Heute unvorstellbar: Zunächst wurde Pizza von den "Deutschen kritisch gesehen", sagt Metzig, "es hat eine Weile gedauert, bis sie sich bei der jungen Generation durchsetzte."
Neben Pizzerien, eröffneten bald der erste McDonalds, amerikanische Supermärkte und eine Milchbar. Auch deutsch-amerikanische Volksfeste fanden statt. Die Dokumente, die dies belegen, wurden auf der Original-US-Flagge der Ledward Kaserne ausgestellt, ein Geschenk der US-Offizierin Mary Ritzmann.

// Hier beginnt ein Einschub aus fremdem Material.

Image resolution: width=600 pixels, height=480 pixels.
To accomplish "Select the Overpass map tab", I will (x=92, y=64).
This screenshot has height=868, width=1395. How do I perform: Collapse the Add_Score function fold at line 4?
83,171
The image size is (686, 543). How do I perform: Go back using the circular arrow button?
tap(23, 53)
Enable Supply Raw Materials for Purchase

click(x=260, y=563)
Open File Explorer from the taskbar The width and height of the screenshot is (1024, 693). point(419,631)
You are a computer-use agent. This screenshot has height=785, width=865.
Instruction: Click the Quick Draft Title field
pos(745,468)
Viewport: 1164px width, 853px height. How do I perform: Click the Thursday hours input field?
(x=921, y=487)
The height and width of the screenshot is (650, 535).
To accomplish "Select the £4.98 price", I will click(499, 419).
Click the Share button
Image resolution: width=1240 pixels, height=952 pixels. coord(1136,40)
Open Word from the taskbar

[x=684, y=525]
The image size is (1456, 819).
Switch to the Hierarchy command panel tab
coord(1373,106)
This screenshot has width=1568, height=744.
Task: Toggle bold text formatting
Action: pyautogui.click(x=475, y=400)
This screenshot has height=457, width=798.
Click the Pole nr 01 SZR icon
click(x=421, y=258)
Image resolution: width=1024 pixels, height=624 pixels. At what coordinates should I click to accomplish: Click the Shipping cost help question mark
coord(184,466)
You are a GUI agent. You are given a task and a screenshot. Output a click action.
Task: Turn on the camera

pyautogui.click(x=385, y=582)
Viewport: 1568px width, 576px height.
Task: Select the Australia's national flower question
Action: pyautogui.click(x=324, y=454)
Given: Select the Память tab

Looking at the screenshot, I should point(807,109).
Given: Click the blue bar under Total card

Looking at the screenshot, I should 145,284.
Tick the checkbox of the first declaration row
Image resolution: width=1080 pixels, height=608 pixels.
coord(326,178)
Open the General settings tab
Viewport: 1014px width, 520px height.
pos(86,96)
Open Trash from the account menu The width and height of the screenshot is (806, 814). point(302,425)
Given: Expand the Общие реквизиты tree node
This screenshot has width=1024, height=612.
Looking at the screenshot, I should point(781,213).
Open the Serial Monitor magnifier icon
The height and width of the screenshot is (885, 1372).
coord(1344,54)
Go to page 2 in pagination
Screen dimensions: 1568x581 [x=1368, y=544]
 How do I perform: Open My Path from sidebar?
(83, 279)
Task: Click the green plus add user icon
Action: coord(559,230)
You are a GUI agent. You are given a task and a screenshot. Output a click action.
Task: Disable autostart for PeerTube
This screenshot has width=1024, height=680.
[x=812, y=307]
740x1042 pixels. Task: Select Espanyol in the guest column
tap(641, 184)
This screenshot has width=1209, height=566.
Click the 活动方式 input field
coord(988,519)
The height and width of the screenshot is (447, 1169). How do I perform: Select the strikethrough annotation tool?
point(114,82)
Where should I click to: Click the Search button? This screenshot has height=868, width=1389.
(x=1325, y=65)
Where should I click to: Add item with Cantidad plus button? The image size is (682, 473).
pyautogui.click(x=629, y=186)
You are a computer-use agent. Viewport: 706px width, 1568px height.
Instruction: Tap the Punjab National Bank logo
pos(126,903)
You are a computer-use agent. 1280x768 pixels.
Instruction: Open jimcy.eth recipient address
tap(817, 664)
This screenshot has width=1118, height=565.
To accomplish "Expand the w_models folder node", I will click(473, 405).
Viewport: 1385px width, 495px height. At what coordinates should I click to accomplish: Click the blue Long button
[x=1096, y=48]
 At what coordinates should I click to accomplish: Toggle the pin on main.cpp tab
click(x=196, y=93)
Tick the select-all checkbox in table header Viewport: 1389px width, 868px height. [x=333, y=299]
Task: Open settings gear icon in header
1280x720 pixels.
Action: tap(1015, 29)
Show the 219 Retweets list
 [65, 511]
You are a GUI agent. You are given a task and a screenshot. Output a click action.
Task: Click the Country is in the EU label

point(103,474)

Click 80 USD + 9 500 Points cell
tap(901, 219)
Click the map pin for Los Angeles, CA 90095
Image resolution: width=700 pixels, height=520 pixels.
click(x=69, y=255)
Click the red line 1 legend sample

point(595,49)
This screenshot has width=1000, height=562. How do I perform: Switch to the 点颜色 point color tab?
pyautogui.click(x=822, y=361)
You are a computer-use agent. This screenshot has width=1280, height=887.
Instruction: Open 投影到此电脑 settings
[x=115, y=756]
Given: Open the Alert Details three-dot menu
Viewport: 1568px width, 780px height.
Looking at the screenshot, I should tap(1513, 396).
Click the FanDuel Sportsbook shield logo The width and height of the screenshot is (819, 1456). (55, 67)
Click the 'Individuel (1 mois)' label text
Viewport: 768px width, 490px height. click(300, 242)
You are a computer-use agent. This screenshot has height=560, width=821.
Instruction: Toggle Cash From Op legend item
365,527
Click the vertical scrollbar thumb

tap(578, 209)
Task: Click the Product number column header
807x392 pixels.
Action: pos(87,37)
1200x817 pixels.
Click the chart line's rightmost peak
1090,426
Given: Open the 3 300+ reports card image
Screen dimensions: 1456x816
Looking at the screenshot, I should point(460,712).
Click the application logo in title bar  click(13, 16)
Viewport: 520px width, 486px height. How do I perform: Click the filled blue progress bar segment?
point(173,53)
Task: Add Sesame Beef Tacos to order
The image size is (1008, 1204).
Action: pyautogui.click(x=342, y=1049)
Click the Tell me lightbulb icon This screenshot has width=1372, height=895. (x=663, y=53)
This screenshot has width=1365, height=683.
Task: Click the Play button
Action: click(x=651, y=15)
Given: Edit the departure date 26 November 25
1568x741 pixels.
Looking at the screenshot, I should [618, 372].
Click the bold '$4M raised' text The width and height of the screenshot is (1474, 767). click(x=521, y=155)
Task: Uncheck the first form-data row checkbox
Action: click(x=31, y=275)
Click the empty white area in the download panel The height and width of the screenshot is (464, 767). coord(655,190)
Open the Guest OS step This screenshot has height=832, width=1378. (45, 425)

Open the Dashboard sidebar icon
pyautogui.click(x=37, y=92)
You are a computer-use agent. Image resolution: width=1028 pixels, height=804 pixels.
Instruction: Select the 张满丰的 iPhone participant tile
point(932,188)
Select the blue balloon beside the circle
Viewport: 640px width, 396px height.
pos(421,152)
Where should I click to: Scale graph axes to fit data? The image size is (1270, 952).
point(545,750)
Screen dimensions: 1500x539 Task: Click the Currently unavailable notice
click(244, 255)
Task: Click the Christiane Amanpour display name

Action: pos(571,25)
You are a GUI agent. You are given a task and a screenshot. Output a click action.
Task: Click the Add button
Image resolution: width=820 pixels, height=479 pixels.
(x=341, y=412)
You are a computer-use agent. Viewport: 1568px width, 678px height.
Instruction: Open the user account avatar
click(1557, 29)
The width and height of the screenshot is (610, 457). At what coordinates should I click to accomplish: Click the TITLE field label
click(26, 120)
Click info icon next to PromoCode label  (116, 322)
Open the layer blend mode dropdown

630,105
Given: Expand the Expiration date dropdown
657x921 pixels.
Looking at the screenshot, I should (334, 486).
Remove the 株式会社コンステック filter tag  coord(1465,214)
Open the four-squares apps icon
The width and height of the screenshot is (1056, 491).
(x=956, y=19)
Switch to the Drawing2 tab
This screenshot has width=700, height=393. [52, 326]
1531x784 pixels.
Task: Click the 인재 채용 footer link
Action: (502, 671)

5. Zwei Störe werden 1575 und 1593 im Schweinfurter Rat zum Politikum:
Als "markantes und hässliches Vieh" bezeichnet Metzig einen der beiden Störe, die in Alt-Schweinfurt für Streitigkeiten sorgten. Im Zentrum stand die Frage, ob die Schweinfurter die Fische, die sie in Untereuerheim, dem Hoheitsbereich des Hochstifts Würzburg, aus dem Main gezogen hatten, behalten durften.
Um den Nachbarschaftsfrieden zu gewährleisten, dienten sie als diplomatisches Geschenk an den Fürstbischof Julius Echter. Noch heute sind sie als Fresko im Rathaus zu sehen, sagt der Archivleiter.